> **Work instructions**:
Nothing in the entries may change when they are transcribed.

> **Provided material**:

-----

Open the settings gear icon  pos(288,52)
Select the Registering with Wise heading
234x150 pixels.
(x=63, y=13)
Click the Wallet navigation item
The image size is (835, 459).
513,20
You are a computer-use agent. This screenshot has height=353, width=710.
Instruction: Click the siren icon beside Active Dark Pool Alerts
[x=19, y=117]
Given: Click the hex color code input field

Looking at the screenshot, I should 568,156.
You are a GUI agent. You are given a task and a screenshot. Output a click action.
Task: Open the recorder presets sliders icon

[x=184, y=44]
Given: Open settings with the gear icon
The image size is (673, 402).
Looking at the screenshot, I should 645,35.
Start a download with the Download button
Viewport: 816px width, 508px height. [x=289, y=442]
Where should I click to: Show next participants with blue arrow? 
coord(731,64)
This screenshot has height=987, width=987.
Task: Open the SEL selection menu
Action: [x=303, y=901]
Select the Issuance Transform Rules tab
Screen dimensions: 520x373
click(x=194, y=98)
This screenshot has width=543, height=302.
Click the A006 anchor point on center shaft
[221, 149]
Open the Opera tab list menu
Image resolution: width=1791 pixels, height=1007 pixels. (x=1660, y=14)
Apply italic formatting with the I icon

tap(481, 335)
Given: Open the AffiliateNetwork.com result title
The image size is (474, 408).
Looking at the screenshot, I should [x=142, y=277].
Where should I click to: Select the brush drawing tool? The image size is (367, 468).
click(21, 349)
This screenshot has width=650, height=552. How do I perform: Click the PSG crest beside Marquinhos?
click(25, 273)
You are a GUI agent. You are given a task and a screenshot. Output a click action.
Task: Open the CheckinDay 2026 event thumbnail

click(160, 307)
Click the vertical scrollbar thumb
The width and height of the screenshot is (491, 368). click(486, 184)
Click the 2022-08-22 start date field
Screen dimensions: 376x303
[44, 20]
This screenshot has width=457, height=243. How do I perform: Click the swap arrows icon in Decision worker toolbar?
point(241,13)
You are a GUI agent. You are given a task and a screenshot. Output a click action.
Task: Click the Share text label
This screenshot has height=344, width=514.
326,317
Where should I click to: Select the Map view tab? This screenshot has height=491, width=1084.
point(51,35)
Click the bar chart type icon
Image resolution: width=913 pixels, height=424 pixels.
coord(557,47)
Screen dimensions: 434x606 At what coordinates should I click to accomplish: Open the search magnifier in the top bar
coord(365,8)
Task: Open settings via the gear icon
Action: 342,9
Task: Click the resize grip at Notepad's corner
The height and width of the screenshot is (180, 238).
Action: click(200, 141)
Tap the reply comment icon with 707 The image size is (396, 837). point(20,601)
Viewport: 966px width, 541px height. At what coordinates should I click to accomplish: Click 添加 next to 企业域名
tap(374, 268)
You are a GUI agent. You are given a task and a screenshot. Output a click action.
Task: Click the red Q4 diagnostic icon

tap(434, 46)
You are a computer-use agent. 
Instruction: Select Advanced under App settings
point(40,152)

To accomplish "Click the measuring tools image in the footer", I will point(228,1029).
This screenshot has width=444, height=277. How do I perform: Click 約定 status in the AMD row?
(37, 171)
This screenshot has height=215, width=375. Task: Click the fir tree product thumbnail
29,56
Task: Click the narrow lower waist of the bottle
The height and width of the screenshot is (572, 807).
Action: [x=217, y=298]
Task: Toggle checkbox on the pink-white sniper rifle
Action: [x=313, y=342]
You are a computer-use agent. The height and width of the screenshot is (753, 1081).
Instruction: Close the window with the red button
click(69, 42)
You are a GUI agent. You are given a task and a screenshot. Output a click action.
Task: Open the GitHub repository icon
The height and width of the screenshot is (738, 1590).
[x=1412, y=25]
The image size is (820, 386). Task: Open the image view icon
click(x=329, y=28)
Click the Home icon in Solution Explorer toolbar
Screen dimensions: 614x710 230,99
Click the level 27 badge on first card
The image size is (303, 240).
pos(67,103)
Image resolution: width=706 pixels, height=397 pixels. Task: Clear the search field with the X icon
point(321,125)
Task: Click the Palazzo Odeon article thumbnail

-----

> **Exercise solution**:
Open the settings gear icon  pos(288,52)
Select the Registering with Wise heading
234x150 pixels.
(x=63, y=13)
Click the Wallet navigation item
The image size is (835, 459).
513,20
You are a computer-use agent. This screenshot has height=353, width=710.
Instruction: Click the siren icon beside Active Dark Pool Alerts
[x=19, y=117]
Given: Click the hex color code input field

Looking at the screenshot, I should 568,156.
You are a GUI agent. You are given a task and a screenshot. Output a click action.
Task: Open the recorder presets sliders icon

[x=184, y=44]
Given: Open settings with the gear icon
The image size is (673, 402).
Looking at the screenshot, I should 645,35.
Start a download with the Download button
Viewport: 816px width, 508px height. [x=289, y=442]
Where should I click to: Show next participants with blue arrow? 
coord(731,64)
This screenshot has height=987, width=987.
Task: Open the SEL selection menu
Action: [x=303, y=901]
Select the Issuance Transform Rules tab
Screen dimensions: 520x373
click(x=194, y=98)
This screenshot has width=543, height=302.
Click the A006 anchor point on center shaft
[221, 149]
Open the Opera tab list menu
Image resolution: width=1791 pixels, height=1007 pixels. (x=1660, y=14)
Apply italic formatting with the I icon

tap(481, 335)
Given: Open the AffiliateNetwork.com result title
The image size is (474, 408).
Looking at the screenshot, I should [x=142, y=277].
Where should I click to: Select the brush drawing tool? The image size is (367, 468).
click(21, 349)
This screenshot has width=650, height=552. How do I perform: Click the PSG crest beside Marquinhos?
click(25, 273)
You are a GUI agent. You are given a task and a screenshot. Output a click action.
Task: Open the CheckinDay 2026 event thumbnail

click(160, 307)
Click the vertical scrollbar thumb
The width and height of the screenshot is (491, 368). click(486, 184)
Click the 2022-08-22 start date field
Screen dimensions: 376x303
[44, 20]
This screenshot has width=457, height=243. How do I perform: Click the swap arrows icon in Decision worker toolbar?
point(241,13)
You are a GUI agent. You are given a task and a screenshot. Output a click action.
Task: Click the Share text label
This screenshot has height=344, width=514.
326,317
Where should I click to: Select the Map view tab? This screenshot has height=491, width=1084.
point(51,35)
Click the bar chart type icon
Image resolution: width=913 pixels, height=424 pixels.
coord(557,47)
Screen dimensions: 434x606 At what coordinates should I click to accomplish: Open the search magnifier in the top bar
coord(365,8)
Task: Open settings via the gear icon
Action: 342,9
Task: Click the resize grip at Notepad's corner
The height and width of the screenshot is (180, 238).
Action: click(200, 141)
Tap the reply comment icon with 707 The image size is (396, 837). point(20,601)
Viewport: 966px width, 541px height. At what coordinates should I click to accomplish: Click 添加 next to 企业域名
tap(374, 268)
You are a GUI agent. You are given a task and a screenshot. Output a click action.
Task: Click the red Q4 diagnostic icon

tap(434, 46)
You are a computer-use agent. 
Instruction: Select Advanced under App settings
point(40,152)

To accomplish "Click the measuring tools image in the footer", I will point(228,1029).
This screenshot has width=444, height=277. How do I perform: Click 約定 status in the AMD row?
(37, 171)
This screenshot has height=215, width=375. Task: Click the fir tree product thumbnail
29,56
Task: Click the narrow lower waist of the bottle
The height and width of the screenshot is (572, 807).
Action: [x=217, y=298]
Task: Toggle checkbox on the pink-white sniper rifle
Action: [x=313, y=342]
You are a computer-use agent. The height and width of the screenshot is (753, 1081).
Instruction: Close the window with the red button
click(69, 42)
You are a GUI agent. You are given a task and a screenshot. Output a click action.
Task: Open the GitHub repository icon
The height and width of the screenshot is (738, 1590).
[x=1412, y=25]
The image size is (820, 386). Task: Open the image view icon
click(x=329, y=28)
Click the Home icon in Solution Explorer toolbar
Screen dimensions: 614x710 230,99
Click the level 27 badge on first card
The image size is (303, 240).
pos(67,103)
Image resolution: width=706 pixels, height=397 pixels. Task: Clear the search field with the X icon
point(321,125)
Task: Click the Palazzo Odeon article thumbnail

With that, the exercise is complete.